The award-winning artiste has been at the receiving end of criticisms that his creative expression of sentiment against political ills has reduced.
Some songs such as ‘Inflation’, ‘Masses’ and others addressed political leaders and their role in economic mismanagement.
But his latest commentary which came on his ‘Happy Day’ song, raised eyebrows.
On that 2021 collaboration, Michael Owusu Addo as he is known outside music circles, trumpeted the benefits of the NPP government’s flagship Free Senior High School programme.
Since this line, the economy has taken a downward turn, the cost of living has skyrocketed and the Finance Ministry is currently negotiating with the International Monetary Fund (IMF) for a bailout.
Some music lovers were hoping to get another epistle as characteristic of ‘The Highest’ which has never seen the light of day.

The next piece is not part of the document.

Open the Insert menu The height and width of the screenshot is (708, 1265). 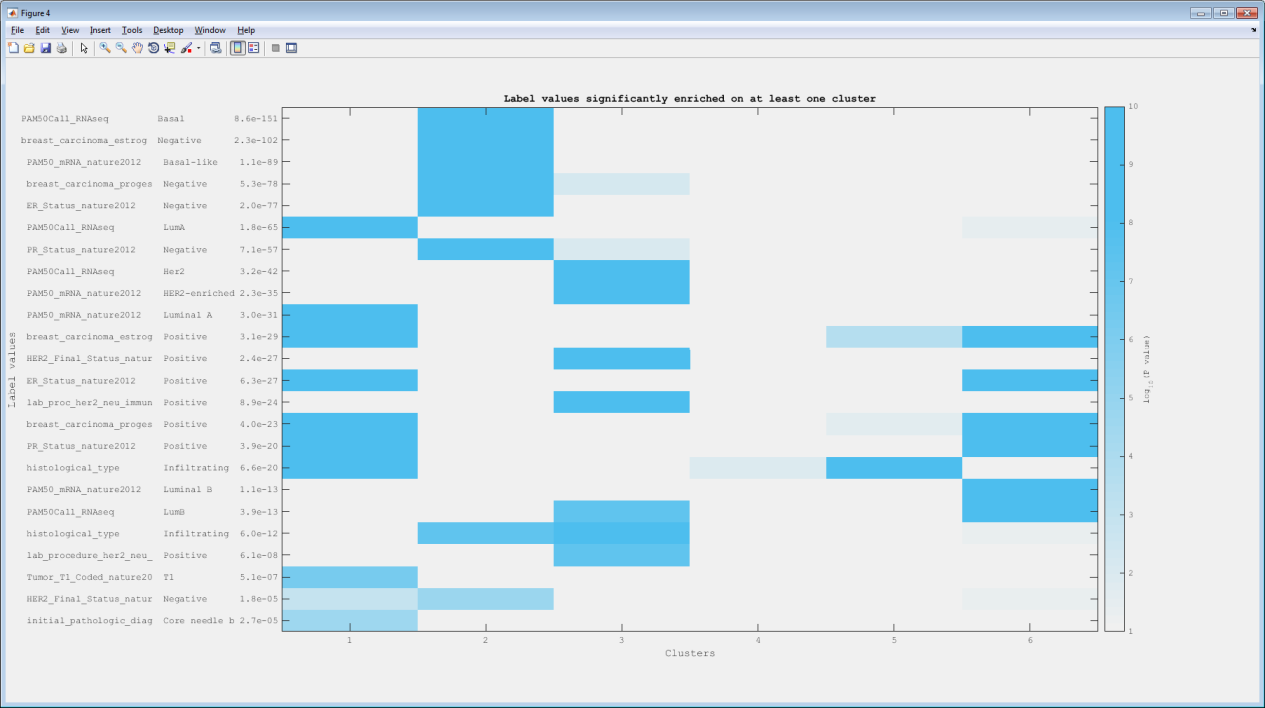coord(100,30)
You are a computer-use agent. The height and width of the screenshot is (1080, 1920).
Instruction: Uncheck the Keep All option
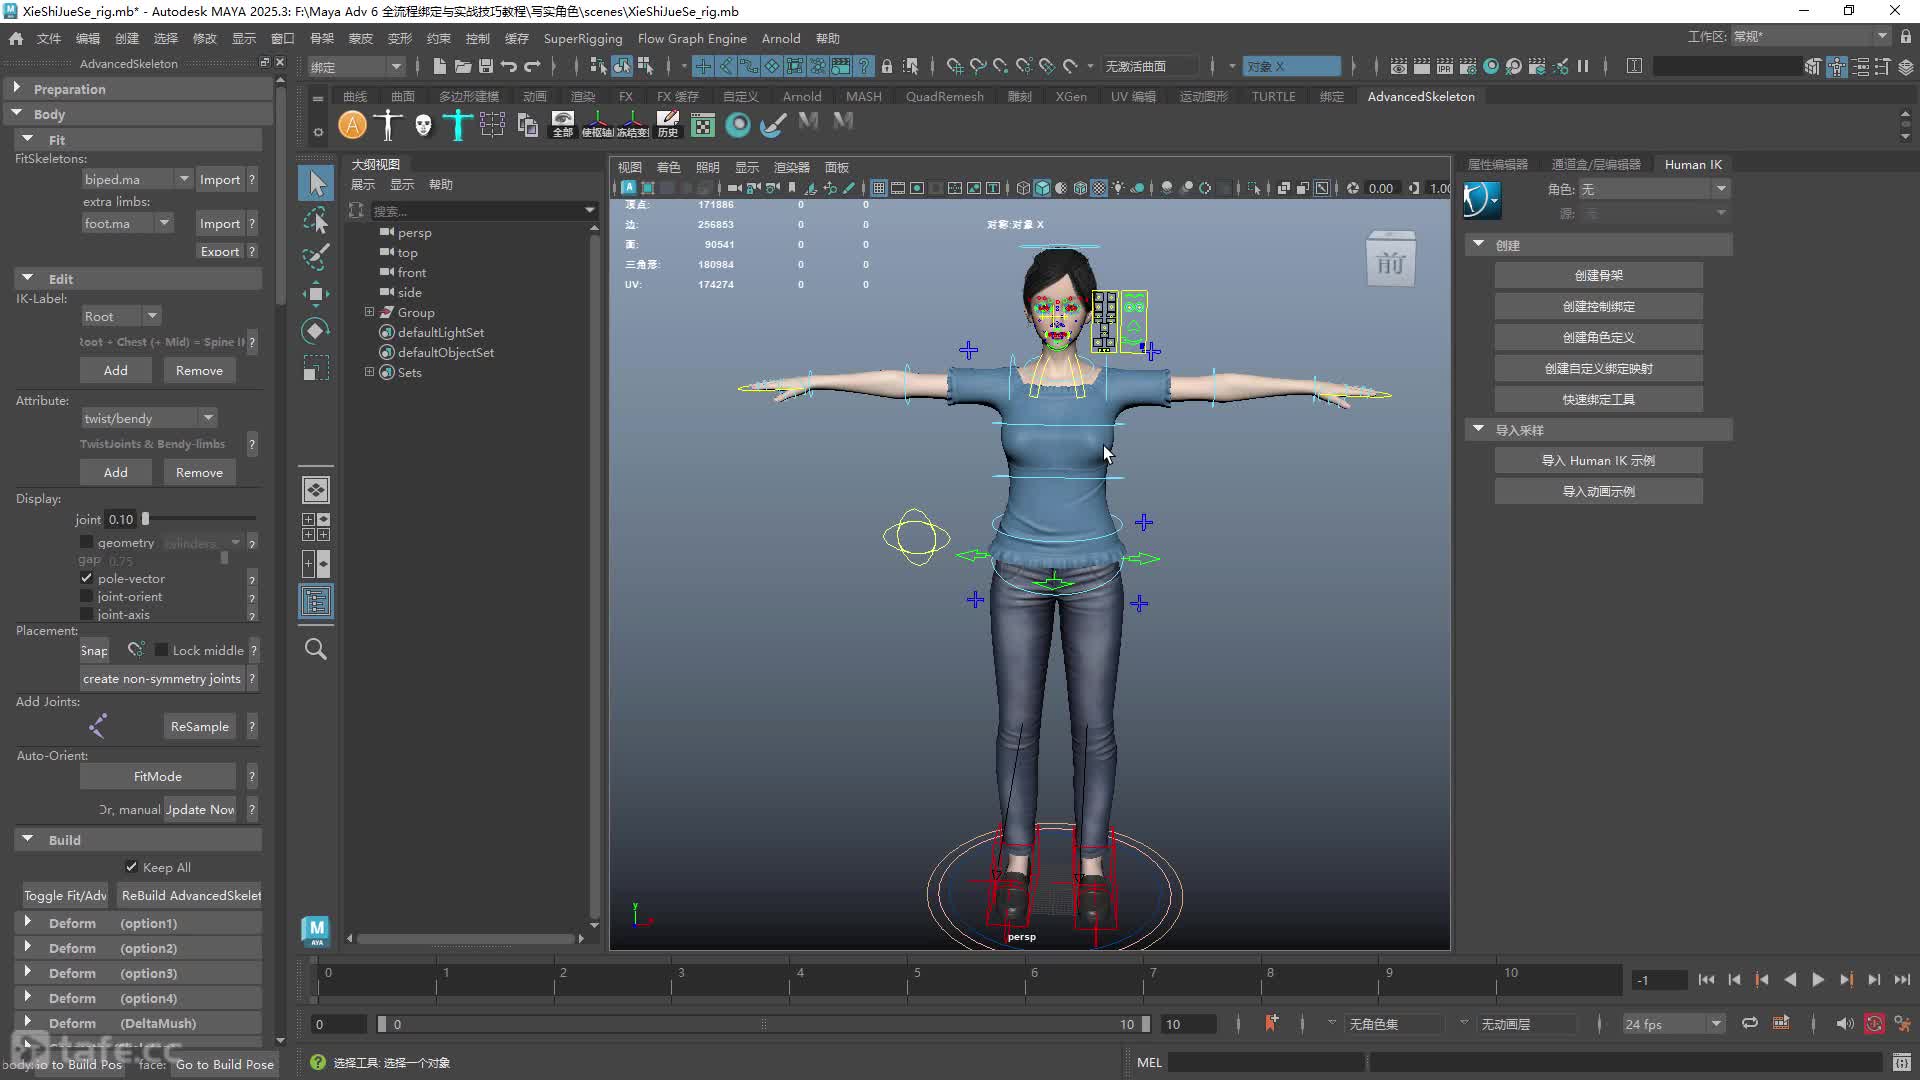(131, 866)
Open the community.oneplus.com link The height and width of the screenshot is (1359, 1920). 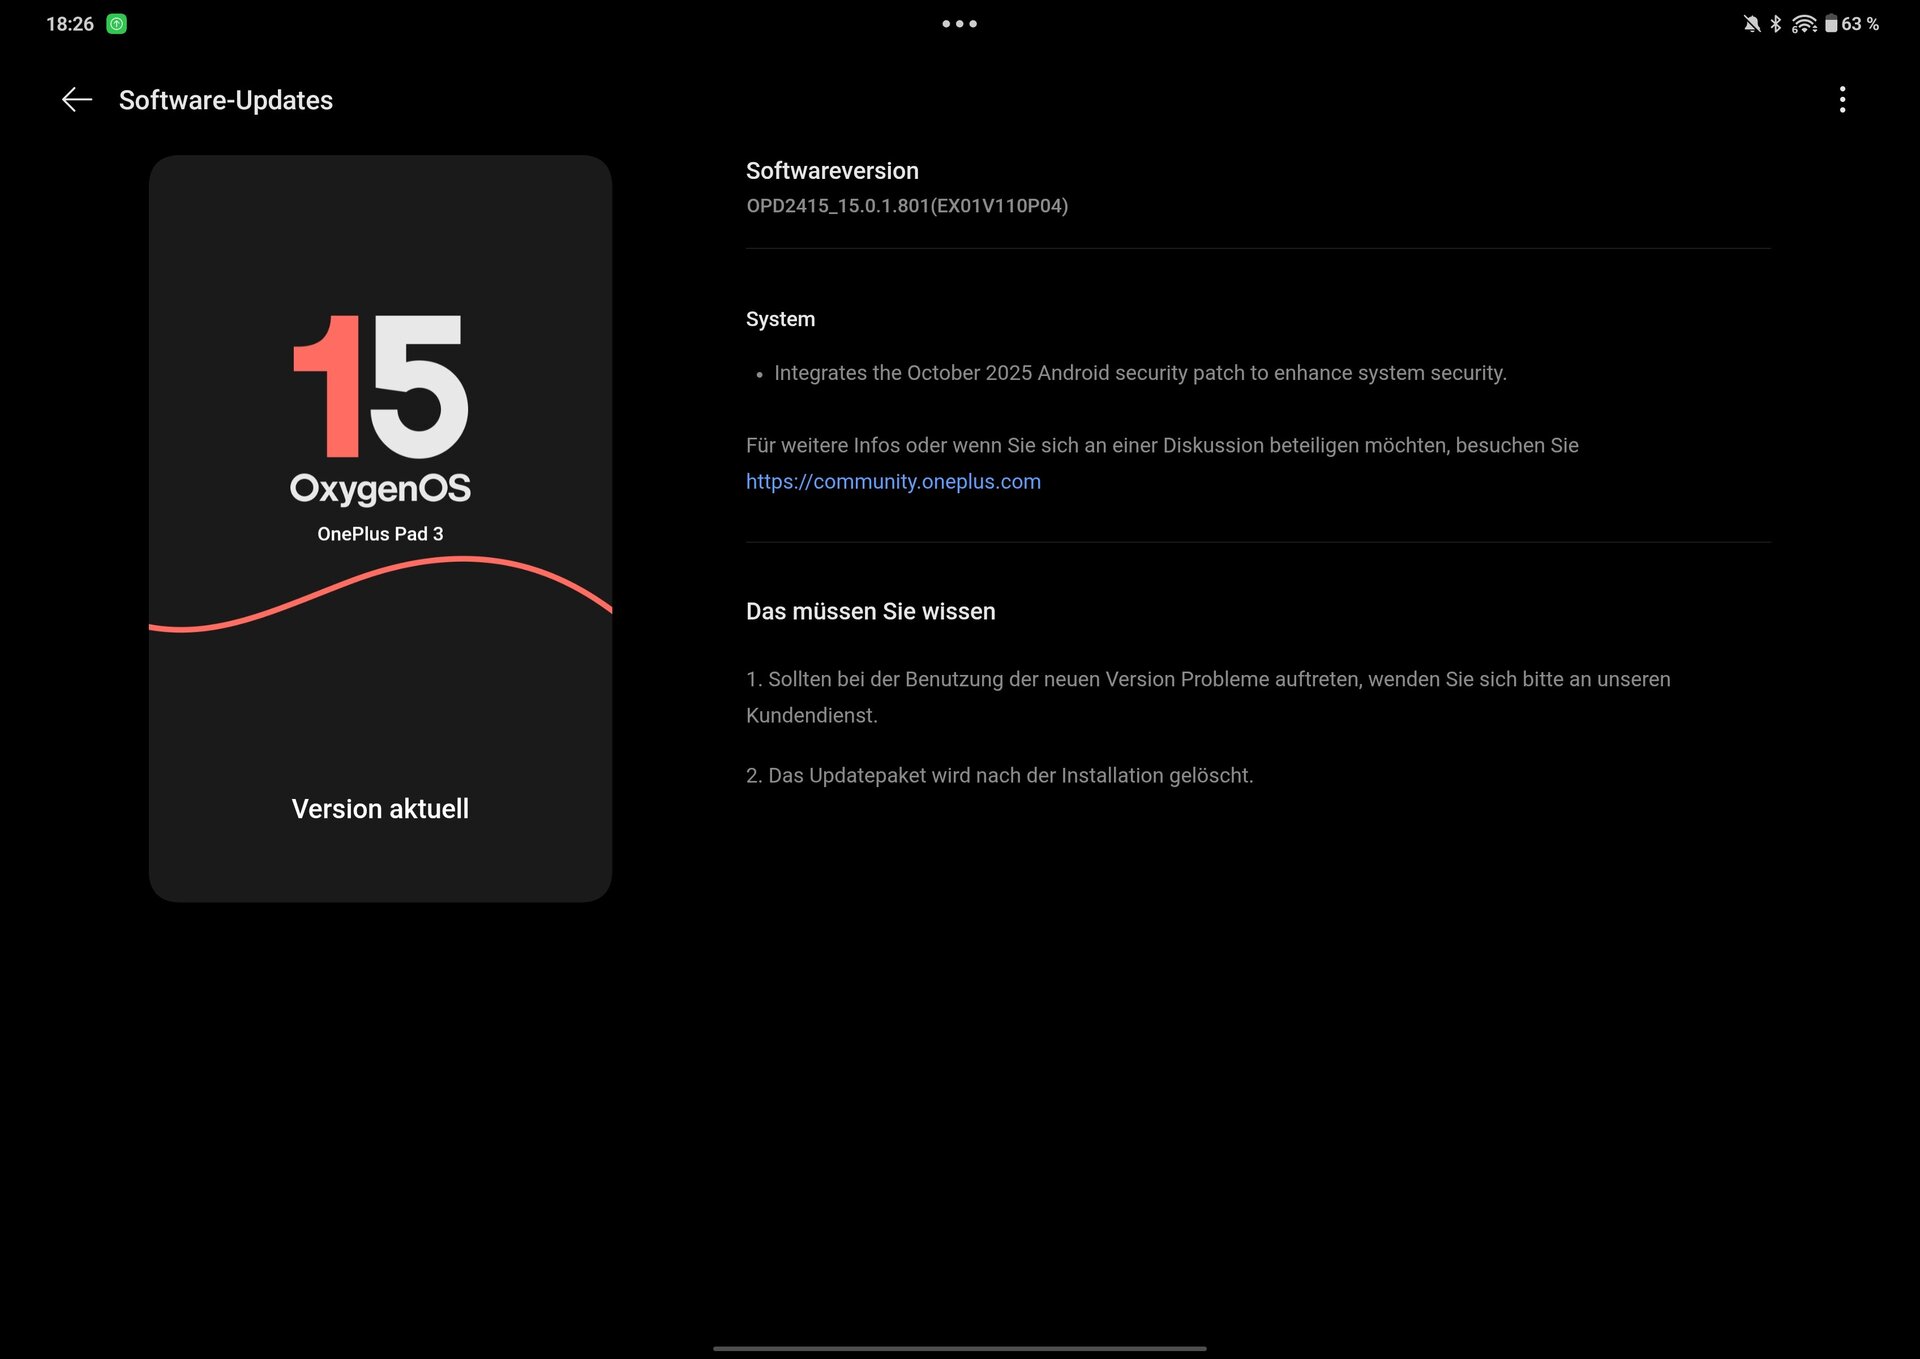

According to the 37-year-old, his conviction during ‘Happy Day’, for example, came from a need that the specific government policy had satisfied among his close relations.
Explaining his ‘Nana Toaso’ line on 3 Music TV’s Breakfast Show, Culture Daily, he said “I think I benefitted from Free SHS directly and I have the right to say I endorse that. This is directly.”
“My mum has these girls that she supports. At first, she calls me [about their school fees]. I’m not saying it’s much but just the fact that you’re not getting that call anymore… It came from that place and I was specific about what I was endorsing.”
He says he knew the verse would be controversial but still stands by his word and won’t apologise for it.
The musician also said that compelling him to do so may conflict with his creative process.
“You might think you’re doing a good thing trying to get me to do it, but you are actually interfering in [my] creative feel,” he said on Thursday.
He however conceded that the country was experiencing a very difficult time adding that the conditions highlighted in his previous politically-inclined songs, remain unchanged.
“The country is worse… people are really suffering,” the VGMA Artiste of the Decade concluded.